Why you should automate your side project?

I am a robot

I have a few side-projects, mostly websites. They need to be maintained, the server has to be set up, new code has to be deployed. I thought automating stuff I only do once every full moon is unnecessary. This blog is the tell tale of the opposite. I decided to create a new blog around half a year ago but never had time to actually write something, or fix the design, or anything to do with it. What I did though is I automated the deploying of new blogposts, automated setting up the nginx configs, automated setting up the Lets Encrypt certificate. This means now that whenever I have time I can easily just sit down, do my thing, then deploy it with one command.

Automate server creation and deployment

Ansible server provision playbook thing

This will help when you decide to migrate your sideproject to another server. I found ansible is the most understandable tool for me, there are already a lot of playbooks for it, also you can easily modify them if you don’t like something. In the end you can just drop back to bash (but try to avoid that).
Ansible also can be used to automate deployment. Usually when you have a sideproject, like this blog, it’s a couple of files, or a java jar file, or similar. You can just write an ansible file to create the necessary directories and upload files, reload nginx, all kinds of stuff. When your project gets popular you can easily change.
Don’t forget to set up your ssh key on the servers so you don’t forget your password (and it’s more secure).

Automate development

Do you always have to start like three consoles to start the related services of your sideproject? For this blog it’s only the static site generator, but for other projects it is the db (or more dbs), node js for generating the frontend javascript, the backend server, something like play framework, or just vagrant. You can use tmux to start all services at once and keep a console on them.

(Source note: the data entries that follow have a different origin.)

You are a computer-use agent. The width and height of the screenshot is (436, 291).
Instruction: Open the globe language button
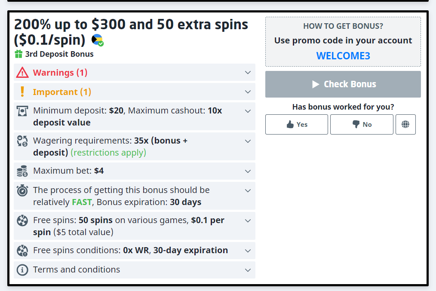[x=405, y=125]
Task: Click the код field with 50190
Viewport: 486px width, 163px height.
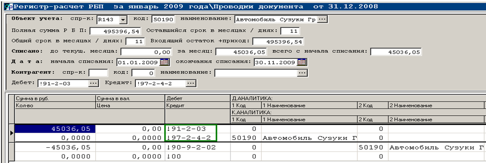Action: (x=163, y=19)
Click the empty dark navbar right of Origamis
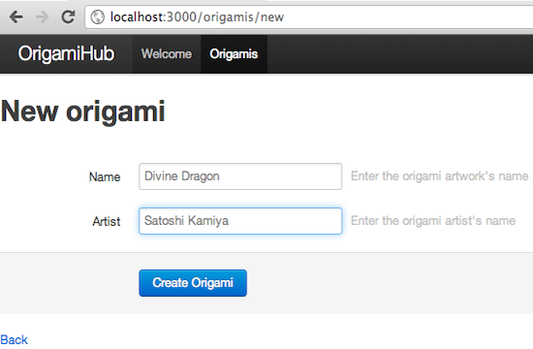The width and height of the screenshot is (533, 349). (399, 53)
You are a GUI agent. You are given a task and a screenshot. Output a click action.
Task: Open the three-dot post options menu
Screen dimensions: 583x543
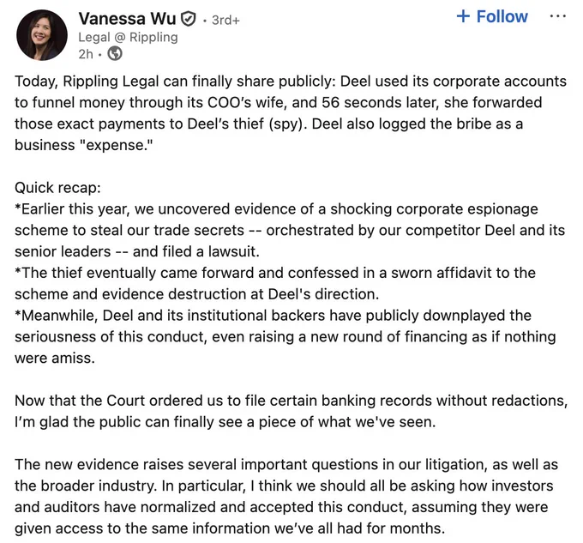pos(558,16)
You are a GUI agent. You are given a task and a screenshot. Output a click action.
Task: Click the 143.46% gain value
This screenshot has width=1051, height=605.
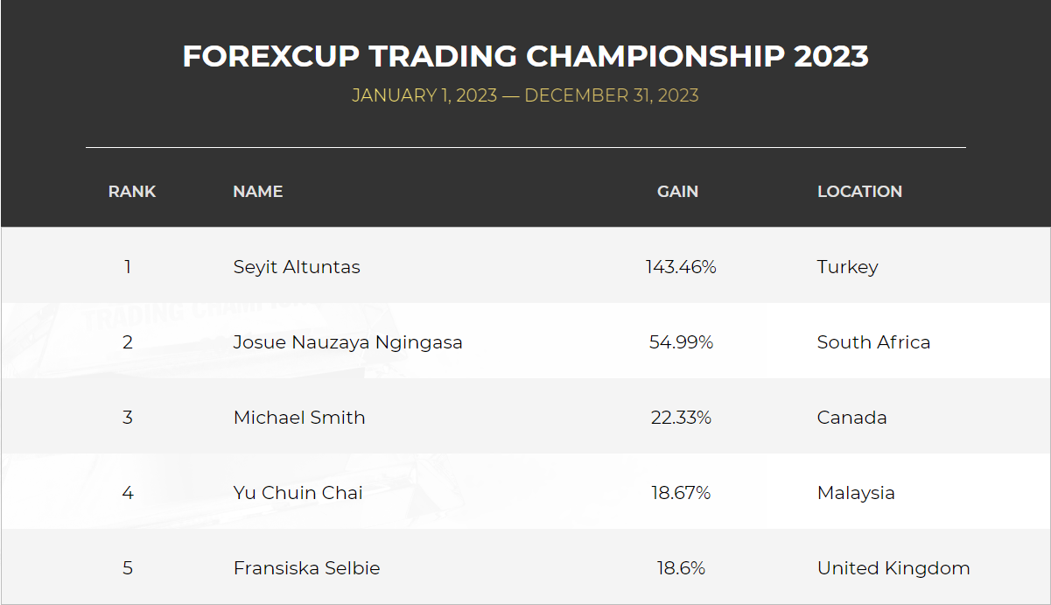[681, 267]
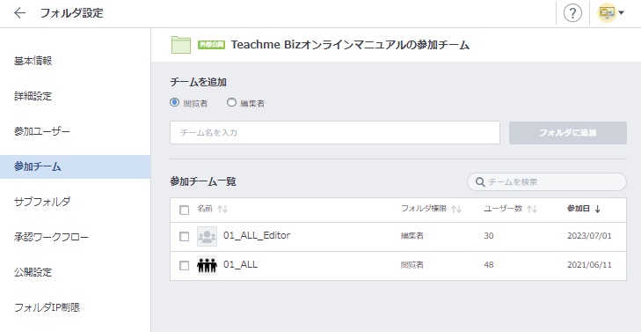Click the 外部公開 badge
This screenshot has width=641, height=332.
(212, 45)
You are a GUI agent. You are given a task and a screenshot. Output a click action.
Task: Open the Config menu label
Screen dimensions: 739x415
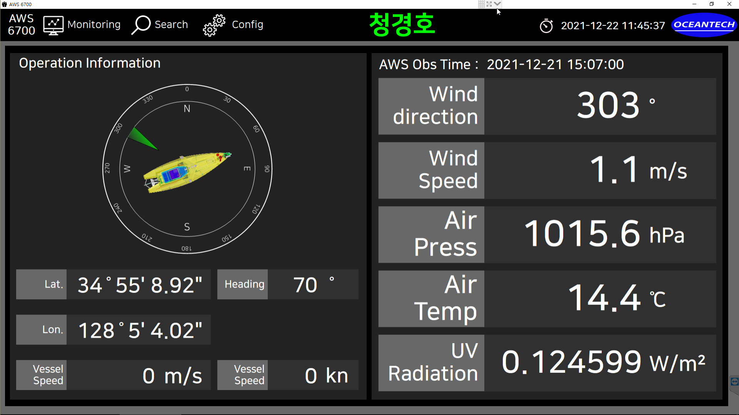pyautogui.click(x=247, y=25)
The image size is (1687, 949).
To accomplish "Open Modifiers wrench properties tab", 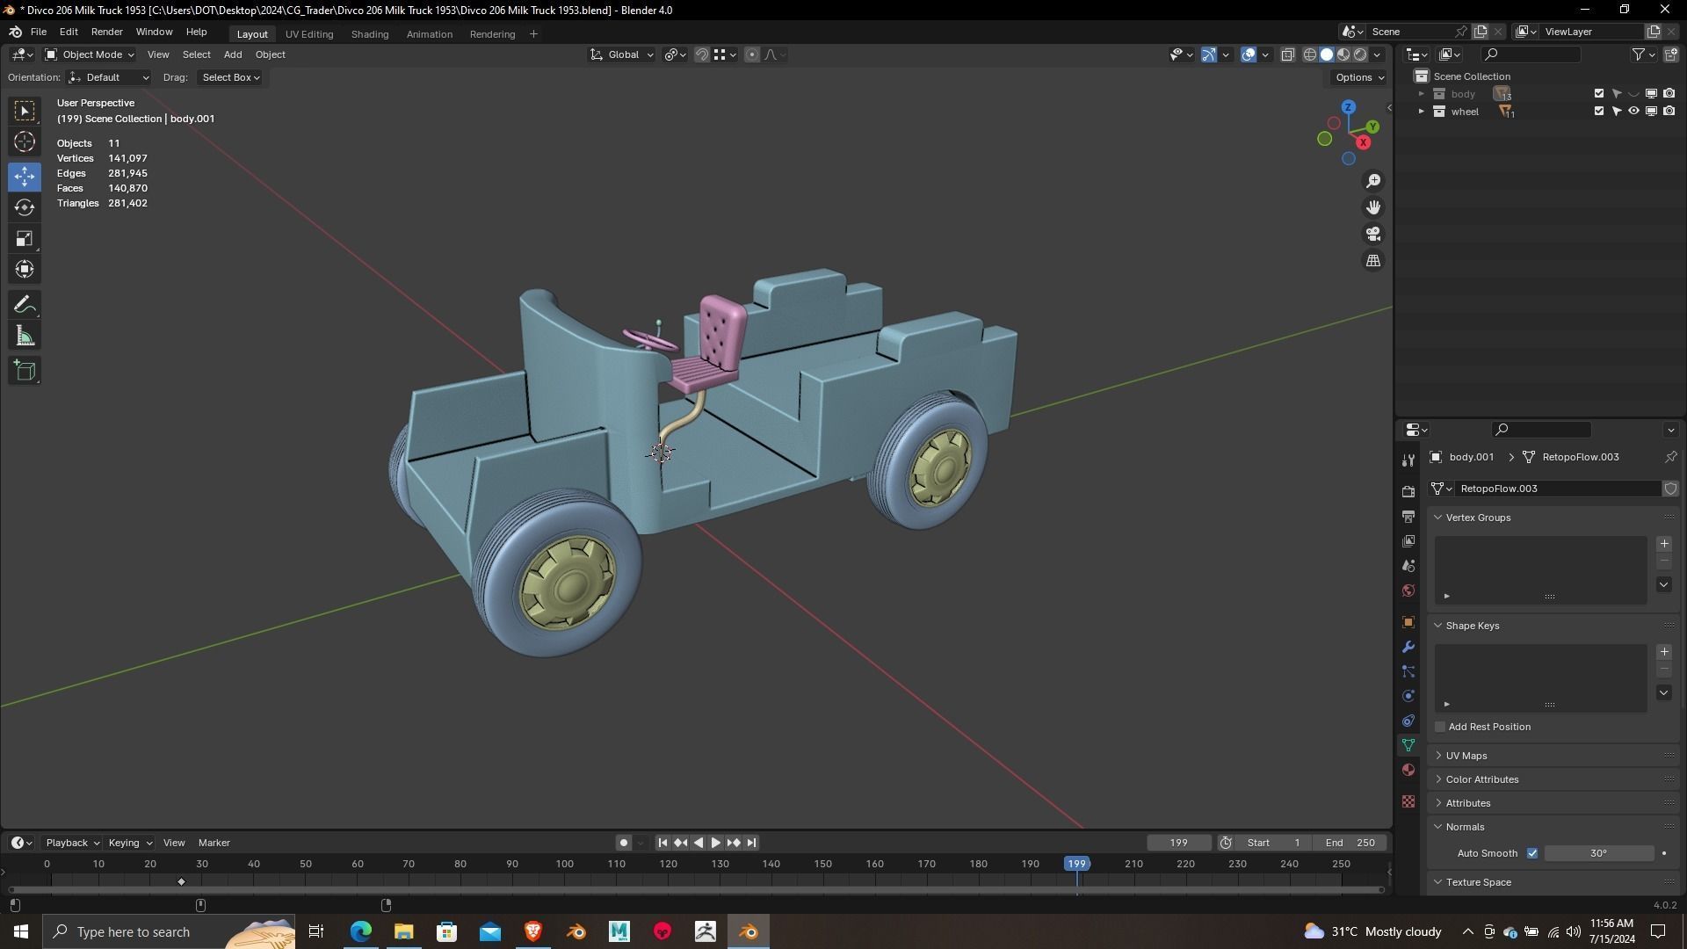I will (1408, 647).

Using tmux to start multiple consoles at the same time

You can use docker to contain all the necessary stuff for all of your components. This makes it portable, you don’t have to worry about accidentally deleting some crucial information which was needed to bootstrap your app (like a db schema which was in a locally installed database which got deleted on an OS reinstall).

You will not remember

There is nothing in development you only have to do once, and you will not remember how you did it last time. At least save it in a script deploy.sh.

Learn a lot

You can learn a lot by trying to understand how other types of developer/operation guys work. I always thought (and still kind of think) that server provisioning, deploying is some kind of arcane stuff, but in the end it’s all just files, processors, and memory, and…

Final world

If you don’t really have time for side projects that’s when you really have to reduce friction. Friction of development, friction of deploying. Everything. When I want to start something I want to start it immediately, not trying to figure out how I ran something half a year ago. I want to see my changes in production. I think you should always strive to do best practices when working on your own, in your free time, but you have to know when it is good enough. It depends on the goal why you are doing it. My sideprojects are mostly learning projects, therefore I strive to implement everything the best possible way I can imagine in the minute, but try not to get too caught up in this. Perfection is the enemy of done.